Ab initio chemistry calculations are the key to a detailed understanding of bond strengths and reaction energies for chemical species. Moreover, they allow chemists to study reaction pathways that would be too hazardous or too expensive to explore experimentally. This version of the Hartree Fock algorithm calculates the non-relativistic interactions among atomic nuclei, electrons in the presence of other electrons, and electrons interacting with nuclei. Basis sets derived from the atoms and the relative geometry of the atomic centers are the initial inputs. Atomic integrals are calculated over these basis functions and are used to approximate molecular density. This density and the previously calculated integrals are used to compute the interactions and to form a Fock matrix. A self consistent field (SCF) method is used until the molecular density converges to within an acceptable threshold.

The Hartree Fock implementation we studied consists of three distinct programs totaling roughly 25K lines of Fortran. The three programs operate as a logical pipeline, with the second and third accepting file input from the previous one. The first program, psetup, reads the initial input, performs any transformations needed by the later computational phases, and writes its result to disk. The next program, pargos calculates and writes to disk the one and two-electron integrals. The final program, pscf, reads the integral files multiple times (they are too large to retain in memory) and solves the SCF equations. In subsequent sections, we refer to these three programs as initialization, integral calculation, and self-consistent field calculations. For an MPEG video of the self-consistent field calculations click here .
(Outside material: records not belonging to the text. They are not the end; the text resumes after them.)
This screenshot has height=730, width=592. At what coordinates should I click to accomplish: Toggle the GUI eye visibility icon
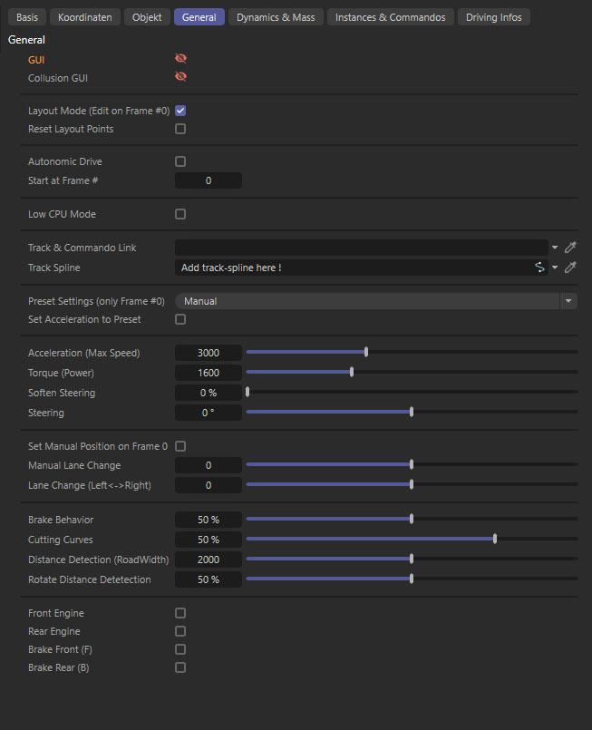click(180, 60)
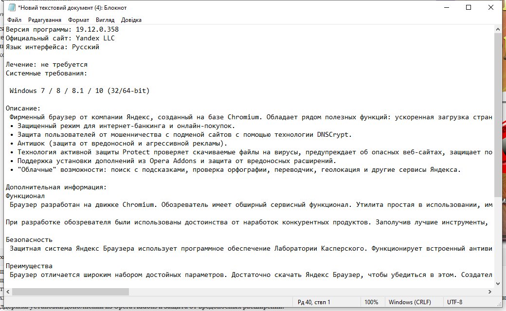Viewport: 506px width, 311px height.
Task: Click the vertical scrollbar down arrow
Action: 498,283
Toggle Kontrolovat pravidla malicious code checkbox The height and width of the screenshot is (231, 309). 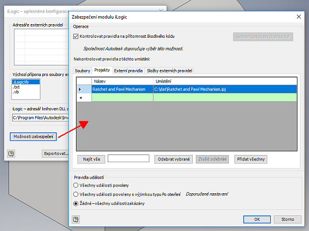[76, 37]
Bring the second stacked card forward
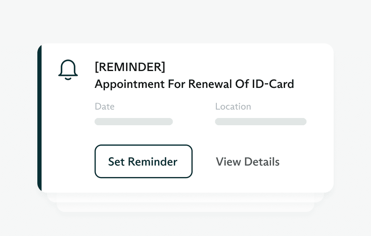Screen dimensions: 371x236 tap(185, 198)
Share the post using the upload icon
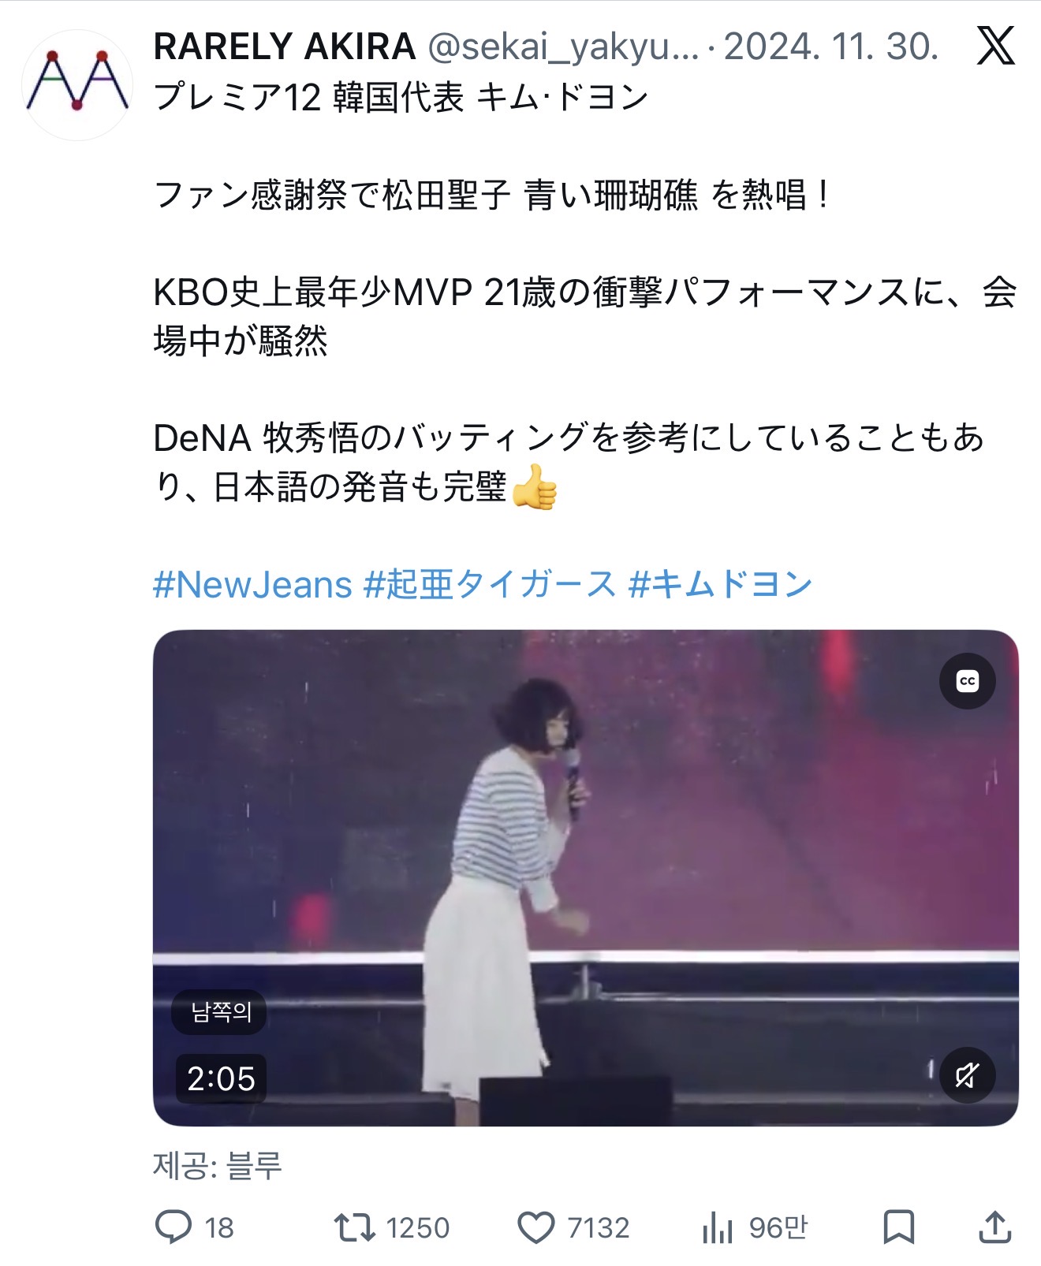Viewport: 1041px width, 1266px height. pyautogui.click(x=995, y=1227)
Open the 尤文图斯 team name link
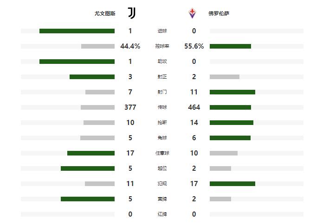This screenshot has width=329, height=224. tap(103, 13)
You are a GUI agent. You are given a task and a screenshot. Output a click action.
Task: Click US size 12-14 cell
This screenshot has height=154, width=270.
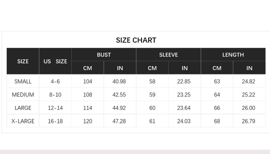55,108
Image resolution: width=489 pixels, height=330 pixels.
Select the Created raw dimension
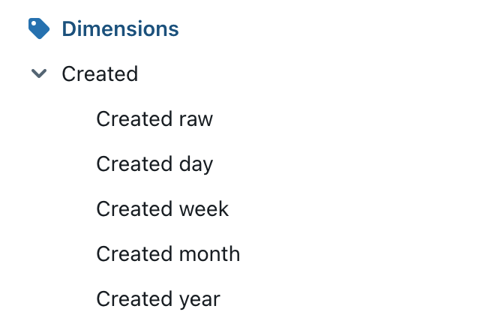155,119
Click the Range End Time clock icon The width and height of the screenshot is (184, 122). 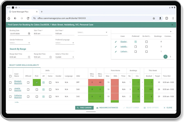point(50,57)
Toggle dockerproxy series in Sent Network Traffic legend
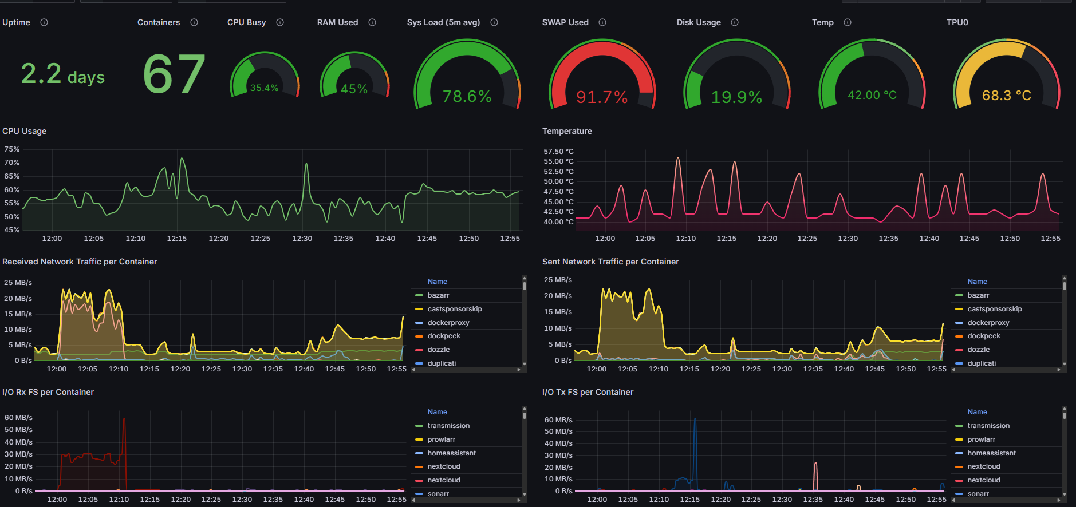This screenshot has width=1076, height=507. (988, 323)
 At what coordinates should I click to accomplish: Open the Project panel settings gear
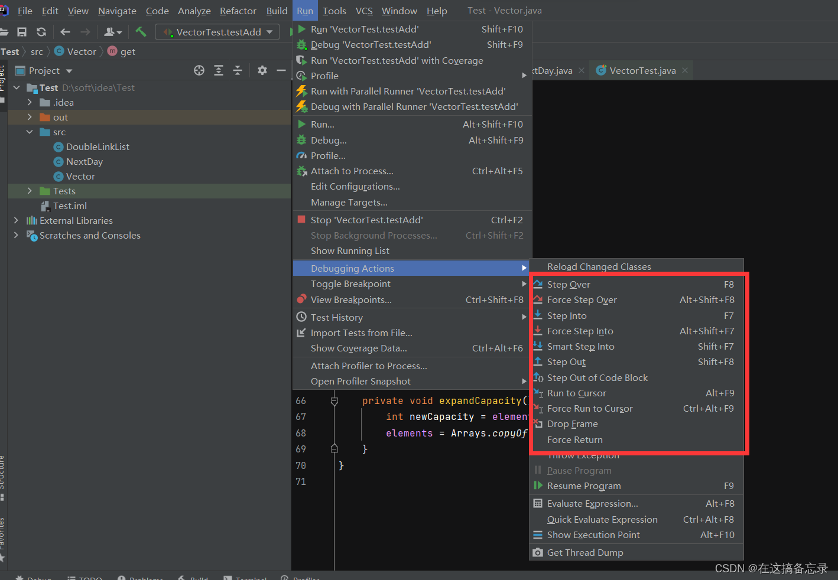(x=262, y=70)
The uninstrumented application is portable across a number of platforms, including Sun, RS/6000, and the Intel Paragon. The cmdc code handles portability issues. The resulting utility, cmdc.x, also tailors the Hartree-Fock to a number of possible options including sequential execution, parallel execution using one output file for each processor, and parallel execution using a single data file. The version that is generated is controlled by flags in the Makefile for each phase.

The Hartree-Fock Code is available for distribution.

Three separate programs totaling approximately 25,000 lines of highly portable FORTRAN code perform the entire task. The first, psetup, parses the initial input and does any transformation needed by later computational phases and writes the result to a single file on disk. All processing and I/O in this phase is performed by node 0. The next program, pargos, calculates and writes to disk the one- and two-electron integrals. Again node 0 is charged with accessing the initial input file. The data read from this file are broadcast to the other participating nodes. In the version of the program used for this investigation, each node creates and writes data to a separate disk file of integrals. Other versions use only a single file. The final program, pscf, reads the integrals and solves the equations. All file access is sequential.

An application-specific library is included with the code. This library, putility.a, handles a large amount of the I/O operations. Therefore, a number of subprograms in this library were instrumented to capture I/O traces. The TCGMSG toolkit is used for message passing. The code for this library is also included in the distribution. Portions of this library were also instrumented for Pablo I/O tracing. 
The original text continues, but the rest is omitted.